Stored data
# # #

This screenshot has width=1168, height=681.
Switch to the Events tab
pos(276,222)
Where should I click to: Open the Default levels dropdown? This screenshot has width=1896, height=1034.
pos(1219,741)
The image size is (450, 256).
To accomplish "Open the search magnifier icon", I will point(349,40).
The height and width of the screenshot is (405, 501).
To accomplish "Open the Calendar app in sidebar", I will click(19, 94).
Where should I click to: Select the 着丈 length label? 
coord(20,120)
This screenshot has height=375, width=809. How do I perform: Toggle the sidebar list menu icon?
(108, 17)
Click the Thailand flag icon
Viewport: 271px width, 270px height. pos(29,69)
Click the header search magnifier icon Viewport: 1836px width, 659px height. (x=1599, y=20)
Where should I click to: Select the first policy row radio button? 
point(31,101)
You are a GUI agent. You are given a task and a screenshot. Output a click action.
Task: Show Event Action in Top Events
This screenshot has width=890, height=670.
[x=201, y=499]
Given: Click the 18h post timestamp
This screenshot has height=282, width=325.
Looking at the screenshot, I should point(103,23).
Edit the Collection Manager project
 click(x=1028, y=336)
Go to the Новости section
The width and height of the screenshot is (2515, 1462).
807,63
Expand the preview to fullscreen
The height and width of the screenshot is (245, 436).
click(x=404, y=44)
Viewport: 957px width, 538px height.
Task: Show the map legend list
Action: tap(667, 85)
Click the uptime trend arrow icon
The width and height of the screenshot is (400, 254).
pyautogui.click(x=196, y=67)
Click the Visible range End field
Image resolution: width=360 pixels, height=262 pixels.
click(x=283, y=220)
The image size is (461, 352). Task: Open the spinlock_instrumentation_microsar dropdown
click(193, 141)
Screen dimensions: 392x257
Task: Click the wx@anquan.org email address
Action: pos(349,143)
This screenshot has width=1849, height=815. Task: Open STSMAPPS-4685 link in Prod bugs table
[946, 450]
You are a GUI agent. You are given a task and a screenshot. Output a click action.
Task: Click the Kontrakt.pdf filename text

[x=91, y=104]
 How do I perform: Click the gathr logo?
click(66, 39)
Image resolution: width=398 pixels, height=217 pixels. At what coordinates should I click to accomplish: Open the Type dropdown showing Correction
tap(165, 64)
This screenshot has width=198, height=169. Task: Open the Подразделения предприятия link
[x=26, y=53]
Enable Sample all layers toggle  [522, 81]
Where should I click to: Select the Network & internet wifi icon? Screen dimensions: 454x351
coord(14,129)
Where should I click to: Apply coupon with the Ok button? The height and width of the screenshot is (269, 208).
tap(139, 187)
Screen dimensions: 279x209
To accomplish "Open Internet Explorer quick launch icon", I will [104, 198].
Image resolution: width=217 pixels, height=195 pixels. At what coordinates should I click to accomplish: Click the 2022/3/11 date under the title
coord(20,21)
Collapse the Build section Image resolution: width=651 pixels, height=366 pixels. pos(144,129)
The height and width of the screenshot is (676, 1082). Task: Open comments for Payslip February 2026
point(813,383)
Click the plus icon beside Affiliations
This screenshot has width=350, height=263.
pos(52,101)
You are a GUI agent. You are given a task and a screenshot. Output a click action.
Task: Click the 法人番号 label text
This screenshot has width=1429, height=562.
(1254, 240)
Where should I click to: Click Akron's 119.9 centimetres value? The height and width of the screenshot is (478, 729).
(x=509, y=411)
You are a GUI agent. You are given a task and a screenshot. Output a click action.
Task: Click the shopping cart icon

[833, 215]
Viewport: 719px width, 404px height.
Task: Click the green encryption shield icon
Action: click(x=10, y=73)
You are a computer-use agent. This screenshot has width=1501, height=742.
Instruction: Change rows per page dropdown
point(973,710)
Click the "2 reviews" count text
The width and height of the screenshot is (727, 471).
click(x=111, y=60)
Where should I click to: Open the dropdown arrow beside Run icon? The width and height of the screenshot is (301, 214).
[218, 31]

# # #

> EXERCISE OBJECTIVE: Copy the records above faithfully. Begin at their first line, end at the line containing "The image size is (450, 256).", and include nothing else.

> RESPONSE BOX:
This screenshot has width=1168, height=681.
Switch to the Events tab
pos(276,222)
Where should I click to: Open the Default levels dropdown? This screenshot has width=1896, height=1034.
pos(1219,741)
The image size is (450, 256).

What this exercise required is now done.